The judicial career of alumnus Robert L. Wilkins may become more influential after being nominated by President Barack Obama to fill an opening on the federal appeals court bench in Washington, D.C. The 1986 chemical engineering graduate has been a federal judge in the nation's capital for the past two years.
Obama praised Wilkins as a "principled attorney of the utmost integrity," according to media reports.
The federal appeals court has nationwide and even international impact, since many cases relate to the balance of power in Washington, D.C., and review of actions by federal agencies that affect health, safety, and the environment. The D.C. circuit also is grooming grounds for the Supreme Court, with four current justices having served on it.
Wilkins was sworn in as federal district judge in March, 2011, after being confirmed by the U.S. Senate from Obama's nomination. He is one of 12 full-time federal judges serving in the district.

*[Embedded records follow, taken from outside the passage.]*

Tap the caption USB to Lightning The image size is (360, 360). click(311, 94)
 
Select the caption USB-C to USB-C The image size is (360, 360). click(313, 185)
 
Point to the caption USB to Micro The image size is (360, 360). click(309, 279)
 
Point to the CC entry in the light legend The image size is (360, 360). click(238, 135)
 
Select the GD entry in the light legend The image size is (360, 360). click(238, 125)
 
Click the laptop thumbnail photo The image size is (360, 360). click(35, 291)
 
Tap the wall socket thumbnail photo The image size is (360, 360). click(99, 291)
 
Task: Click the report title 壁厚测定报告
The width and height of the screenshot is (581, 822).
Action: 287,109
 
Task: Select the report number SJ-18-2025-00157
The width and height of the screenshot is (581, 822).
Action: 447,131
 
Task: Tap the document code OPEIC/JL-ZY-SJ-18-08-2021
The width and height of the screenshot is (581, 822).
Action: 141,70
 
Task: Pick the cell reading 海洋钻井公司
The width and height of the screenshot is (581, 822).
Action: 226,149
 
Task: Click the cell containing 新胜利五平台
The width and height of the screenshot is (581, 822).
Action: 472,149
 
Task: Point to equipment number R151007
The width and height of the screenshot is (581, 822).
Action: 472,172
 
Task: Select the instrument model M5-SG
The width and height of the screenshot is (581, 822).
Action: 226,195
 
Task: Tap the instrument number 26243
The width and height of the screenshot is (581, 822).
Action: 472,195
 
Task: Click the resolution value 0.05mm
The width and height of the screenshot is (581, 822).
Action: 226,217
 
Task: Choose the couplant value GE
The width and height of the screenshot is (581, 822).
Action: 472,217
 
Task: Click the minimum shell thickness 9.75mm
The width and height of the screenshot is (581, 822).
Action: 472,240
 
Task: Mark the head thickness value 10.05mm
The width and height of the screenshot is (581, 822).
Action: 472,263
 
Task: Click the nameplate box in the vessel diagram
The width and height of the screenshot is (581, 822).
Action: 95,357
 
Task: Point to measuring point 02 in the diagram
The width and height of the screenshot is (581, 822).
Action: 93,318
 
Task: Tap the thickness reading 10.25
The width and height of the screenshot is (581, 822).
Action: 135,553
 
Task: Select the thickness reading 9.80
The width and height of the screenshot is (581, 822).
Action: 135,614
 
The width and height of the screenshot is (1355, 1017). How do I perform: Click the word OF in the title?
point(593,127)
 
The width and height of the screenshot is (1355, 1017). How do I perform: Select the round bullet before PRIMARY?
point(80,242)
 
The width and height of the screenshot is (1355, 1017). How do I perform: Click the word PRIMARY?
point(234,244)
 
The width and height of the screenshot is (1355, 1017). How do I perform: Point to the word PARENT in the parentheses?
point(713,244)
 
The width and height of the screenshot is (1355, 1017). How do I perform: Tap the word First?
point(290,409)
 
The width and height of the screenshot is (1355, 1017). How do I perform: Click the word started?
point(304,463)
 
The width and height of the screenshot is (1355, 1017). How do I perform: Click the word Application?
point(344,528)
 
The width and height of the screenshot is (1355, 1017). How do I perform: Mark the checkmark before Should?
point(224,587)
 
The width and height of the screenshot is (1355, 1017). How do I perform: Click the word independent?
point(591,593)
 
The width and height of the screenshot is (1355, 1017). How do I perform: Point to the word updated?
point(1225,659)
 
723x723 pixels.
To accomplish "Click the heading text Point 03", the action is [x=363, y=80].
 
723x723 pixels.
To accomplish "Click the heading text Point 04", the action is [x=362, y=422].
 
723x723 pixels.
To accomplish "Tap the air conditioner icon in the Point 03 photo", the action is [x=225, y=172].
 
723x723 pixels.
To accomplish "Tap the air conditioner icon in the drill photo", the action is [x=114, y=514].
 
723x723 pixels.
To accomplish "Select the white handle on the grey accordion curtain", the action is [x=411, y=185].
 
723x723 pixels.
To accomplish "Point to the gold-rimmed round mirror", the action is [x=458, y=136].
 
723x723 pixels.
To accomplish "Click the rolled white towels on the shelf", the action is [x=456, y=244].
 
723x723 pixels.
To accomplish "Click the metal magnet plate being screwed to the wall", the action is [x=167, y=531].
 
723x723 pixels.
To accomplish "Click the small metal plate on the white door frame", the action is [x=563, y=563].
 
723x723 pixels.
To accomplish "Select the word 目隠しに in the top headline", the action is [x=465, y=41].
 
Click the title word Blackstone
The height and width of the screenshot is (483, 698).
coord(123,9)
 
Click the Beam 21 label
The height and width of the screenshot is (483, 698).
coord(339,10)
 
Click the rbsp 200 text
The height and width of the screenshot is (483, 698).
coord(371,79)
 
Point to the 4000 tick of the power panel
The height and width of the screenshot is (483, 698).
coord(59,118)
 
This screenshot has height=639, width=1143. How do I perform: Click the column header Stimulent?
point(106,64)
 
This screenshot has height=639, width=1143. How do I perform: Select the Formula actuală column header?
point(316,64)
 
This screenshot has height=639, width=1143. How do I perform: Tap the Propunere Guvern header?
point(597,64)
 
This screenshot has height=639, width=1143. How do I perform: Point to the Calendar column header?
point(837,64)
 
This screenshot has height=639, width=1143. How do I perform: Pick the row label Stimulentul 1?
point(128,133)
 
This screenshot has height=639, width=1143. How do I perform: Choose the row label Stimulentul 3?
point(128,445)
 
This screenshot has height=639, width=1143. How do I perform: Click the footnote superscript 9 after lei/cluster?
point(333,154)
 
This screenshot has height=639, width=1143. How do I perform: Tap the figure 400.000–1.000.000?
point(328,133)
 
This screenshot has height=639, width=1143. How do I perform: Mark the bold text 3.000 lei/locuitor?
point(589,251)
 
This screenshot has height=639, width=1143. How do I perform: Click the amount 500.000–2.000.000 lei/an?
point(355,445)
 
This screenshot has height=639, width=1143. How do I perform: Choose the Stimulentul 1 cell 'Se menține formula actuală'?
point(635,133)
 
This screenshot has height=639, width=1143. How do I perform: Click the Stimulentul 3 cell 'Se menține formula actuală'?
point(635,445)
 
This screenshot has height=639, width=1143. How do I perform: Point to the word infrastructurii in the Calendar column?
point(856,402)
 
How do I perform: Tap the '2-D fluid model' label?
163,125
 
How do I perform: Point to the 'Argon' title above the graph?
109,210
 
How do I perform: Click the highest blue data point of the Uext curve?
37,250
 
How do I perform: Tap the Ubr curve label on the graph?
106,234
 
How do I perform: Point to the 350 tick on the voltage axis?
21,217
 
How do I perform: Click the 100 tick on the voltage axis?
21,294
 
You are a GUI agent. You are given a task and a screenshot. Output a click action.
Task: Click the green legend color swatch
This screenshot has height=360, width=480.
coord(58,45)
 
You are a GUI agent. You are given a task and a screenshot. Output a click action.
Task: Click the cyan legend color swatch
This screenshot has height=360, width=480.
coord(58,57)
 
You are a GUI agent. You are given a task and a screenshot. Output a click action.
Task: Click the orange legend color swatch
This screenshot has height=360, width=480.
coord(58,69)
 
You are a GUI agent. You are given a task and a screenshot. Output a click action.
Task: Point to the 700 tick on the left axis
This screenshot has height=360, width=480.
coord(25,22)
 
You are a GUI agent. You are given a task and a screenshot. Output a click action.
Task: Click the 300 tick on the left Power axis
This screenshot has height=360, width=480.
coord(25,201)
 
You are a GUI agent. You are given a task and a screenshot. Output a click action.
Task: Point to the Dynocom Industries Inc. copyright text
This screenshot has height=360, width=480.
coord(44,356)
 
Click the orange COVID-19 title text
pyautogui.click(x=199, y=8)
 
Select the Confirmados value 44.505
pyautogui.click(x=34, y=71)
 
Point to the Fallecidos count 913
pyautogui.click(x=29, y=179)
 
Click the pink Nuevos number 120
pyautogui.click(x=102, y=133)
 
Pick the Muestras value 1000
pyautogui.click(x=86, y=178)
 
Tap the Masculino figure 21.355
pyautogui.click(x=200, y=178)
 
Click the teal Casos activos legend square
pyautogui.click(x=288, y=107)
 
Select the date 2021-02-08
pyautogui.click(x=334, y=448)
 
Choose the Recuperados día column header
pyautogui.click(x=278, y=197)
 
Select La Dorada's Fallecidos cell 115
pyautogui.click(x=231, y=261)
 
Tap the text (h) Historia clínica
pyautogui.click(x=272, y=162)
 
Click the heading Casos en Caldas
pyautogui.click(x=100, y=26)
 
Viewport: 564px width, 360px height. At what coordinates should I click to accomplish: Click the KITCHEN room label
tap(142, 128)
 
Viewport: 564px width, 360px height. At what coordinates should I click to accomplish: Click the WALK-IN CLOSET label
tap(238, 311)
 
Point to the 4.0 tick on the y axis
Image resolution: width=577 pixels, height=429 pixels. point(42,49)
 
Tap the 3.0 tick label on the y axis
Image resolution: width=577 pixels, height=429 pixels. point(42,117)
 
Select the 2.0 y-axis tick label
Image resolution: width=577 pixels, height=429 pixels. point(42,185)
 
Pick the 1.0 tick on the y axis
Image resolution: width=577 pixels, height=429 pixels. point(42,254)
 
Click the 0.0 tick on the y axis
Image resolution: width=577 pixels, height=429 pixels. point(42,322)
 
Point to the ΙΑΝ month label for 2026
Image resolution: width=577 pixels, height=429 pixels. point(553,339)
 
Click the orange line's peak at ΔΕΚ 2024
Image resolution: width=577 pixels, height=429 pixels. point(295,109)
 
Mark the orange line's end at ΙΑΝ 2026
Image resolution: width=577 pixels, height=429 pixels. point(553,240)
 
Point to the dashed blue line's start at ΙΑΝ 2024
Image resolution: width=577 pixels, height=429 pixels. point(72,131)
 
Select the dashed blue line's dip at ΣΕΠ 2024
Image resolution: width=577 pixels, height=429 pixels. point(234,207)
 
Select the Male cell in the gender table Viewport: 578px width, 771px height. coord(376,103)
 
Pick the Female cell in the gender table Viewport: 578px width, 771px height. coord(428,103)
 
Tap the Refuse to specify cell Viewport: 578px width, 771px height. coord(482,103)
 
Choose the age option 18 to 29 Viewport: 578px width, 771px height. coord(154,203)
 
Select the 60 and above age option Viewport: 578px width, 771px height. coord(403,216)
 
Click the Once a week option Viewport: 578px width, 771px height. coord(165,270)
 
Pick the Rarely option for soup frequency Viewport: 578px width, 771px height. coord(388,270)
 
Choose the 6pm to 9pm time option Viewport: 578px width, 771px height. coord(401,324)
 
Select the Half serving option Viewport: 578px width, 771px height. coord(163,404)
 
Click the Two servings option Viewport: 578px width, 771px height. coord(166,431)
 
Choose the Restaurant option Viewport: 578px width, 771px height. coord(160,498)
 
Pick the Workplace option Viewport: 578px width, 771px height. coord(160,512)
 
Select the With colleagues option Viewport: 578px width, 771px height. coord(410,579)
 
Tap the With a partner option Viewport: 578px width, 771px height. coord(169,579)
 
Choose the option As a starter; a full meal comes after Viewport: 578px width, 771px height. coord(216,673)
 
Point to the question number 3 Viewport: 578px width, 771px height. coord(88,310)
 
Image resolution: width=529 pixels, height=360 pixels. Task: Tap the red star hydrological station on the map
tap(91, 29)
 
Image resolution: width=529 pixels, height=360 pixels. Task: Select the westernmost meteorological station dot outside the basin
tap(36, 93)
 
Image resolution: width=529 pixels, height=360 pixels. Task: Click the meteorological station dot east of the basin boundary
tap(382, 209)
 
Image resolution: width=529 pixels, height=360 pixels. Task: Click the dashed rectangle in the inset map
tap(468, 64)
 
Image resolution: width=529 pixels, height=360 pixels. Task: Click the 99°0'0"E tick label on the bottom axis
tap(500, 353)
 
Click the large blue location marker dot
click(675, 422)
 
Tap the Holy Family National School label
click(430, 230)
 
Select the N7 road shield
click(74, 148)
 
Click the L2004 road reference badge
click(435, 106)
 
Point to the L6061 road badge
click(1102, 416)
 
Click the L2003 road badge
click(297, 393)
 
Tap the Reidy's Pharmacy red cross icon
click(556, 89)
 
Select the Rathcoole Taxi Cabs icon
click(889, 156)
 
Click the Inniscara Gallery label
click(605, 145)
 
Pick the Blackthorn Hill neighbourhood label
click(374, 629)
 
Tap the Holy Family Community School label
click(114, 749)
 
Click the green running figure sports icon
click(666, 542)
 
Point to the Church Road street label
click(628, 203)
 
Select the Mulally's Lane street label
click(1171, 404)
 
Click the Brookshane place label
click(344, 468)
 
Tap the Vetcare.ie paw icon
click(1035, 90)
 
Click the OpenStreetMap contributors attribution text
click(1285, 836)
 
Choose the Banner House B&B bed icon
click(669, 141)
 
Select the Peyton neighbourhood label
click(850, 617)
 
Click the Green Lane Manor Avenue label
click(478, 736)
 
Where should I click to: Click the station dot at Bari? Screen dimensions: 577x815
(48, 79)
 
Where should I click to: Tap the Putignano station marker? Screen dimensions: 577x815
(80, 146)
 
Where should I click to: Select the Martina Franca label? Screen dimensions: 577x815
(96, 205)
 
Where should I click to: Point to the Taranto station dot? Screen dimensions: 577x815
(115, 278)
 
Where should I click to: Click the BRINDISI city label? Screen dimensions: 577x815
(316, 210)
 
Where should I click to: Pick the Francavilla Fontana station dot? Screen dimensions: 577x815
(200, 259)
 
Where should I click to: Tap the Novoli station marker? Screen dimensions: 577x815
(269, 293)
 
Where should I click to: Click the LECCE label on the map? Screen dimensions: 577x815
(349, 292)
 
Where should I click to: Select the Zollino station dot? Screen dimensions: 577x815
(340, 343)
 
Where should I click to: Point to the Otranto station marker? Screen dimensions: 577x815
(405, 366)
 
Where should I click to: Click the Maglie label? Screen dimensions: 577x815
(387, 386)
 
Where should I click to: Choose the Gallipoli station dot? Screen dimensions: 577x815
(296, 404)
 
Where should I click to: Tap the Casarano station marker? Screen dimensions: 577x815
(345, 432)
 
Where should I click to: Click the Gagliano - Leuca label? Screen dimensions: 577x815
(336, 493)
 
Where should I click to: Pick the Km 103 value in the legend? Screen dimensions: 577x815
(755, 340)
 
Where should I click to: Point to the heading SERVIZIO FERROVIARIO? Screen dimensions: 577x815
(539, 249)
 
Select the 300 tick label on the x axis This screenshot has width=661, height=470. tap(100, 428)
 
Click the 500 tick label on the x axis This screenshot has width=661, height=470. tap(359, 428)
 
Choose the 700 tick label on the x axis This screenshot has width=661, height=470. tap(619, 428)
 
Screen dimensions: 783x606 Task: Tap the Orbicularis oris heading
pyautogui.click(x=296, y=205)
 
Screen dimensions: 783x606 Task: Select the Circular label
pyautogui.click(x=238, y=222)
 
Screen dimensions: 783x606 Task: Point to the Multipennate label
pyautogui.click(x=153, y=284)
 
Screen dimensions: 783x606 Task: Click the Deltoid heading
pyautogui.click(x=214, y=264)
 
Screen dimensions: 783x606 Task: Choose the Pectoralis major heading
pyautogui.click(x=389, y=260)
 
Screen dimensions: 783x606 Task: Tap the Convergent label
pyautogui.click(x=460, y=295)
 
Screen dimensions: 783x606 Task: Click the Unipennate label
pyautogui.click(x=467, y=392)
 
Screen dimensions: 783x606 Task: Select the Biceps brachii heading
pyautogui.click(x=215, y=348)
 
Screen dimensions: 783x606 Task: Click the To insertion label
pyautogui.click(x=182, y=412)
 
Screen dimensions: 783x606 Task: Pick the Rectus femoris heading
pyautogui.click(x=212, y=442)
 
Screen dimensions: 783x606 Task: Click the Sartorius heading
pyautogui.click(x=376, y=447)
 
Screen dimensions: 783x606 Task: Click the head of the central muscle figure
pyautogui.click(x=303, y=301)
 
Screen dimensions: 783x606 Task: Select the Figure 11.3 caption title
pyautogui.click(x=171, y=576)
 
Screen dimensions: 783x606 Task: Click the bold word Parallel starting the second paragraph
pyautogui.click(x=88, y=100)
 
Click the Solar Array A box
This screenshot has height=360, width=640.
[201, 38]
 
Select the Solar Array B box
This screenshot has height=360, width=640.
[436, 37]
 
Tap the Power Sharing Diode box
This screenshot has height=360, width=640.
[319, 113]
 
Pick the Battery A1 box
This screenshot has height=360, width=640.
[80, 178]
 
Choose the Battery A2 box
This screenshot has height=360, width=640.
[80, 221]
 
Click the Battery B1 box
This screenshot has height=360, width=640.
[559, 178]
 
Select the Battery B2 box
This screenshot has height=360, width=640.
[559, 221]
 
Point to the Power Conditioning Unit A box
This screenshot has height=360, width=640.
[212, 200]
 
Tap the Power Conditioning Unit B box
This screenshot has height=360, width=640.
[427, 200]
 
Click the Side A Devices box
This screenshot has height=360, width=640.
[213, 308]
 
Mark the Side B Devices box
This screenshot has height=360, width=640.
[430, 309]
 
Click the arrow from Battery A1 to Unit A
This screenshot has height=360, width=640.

The 1989 Harvard Law School graduate is a former special litigation chief at the District of Columbia Public Defender Service, and a trial and appellate lawyer for the Venable LLP law firm, representing clients in bribery cases, grand jury subpoena investigations and patent infringement suits. He is a founding member of the D.C. Access to Justice Commission, served on the D.C. Advisory Commission on Sentencing, the D.C. Truth-In-Sentencing Commission and the D.C. Juvenile Justice Advisory Group. He specialized in corporate defense/white collar, technology and commercial litigation practice groups.
The Legal Times called Wilkins "the office's premier advocate for defendants' rights" and later named him one of the 90 Greatest Washington Lawyers of the Last 30 Years.
A founding member of the D.C. Access to Justice Commission, Wilkins served on the D.C. Advisory Commission on Sentencing, the D.C. Truth-In-Sentencing Commission and the D.C. Juvenile Justice Advisory Group. He joined Venable in 2002 and has represented clients in bribery cases, grand jury subpoena investigations and patent infringement suits.
Wilkins’ career has also featured him serving as president of the National African American Museum & Cultural Complex, helping to plan and create the National Museum of African American History and Culture within the Smithsonian Institution. He formed a non-profit corporation that helped establish a Presidential Commission to plan the museum, and then chaired its site and building committee. The museum is set to open in 2014.
At Rose-Hulman, Wilkins received the Herman A. Moench Distinguished Senior Commendation during the 1986 commencement. He also received the Rose-Hulman Alumni Association's Honor Alumnus Award in 2005 for his service to his alma mater and professional achievement.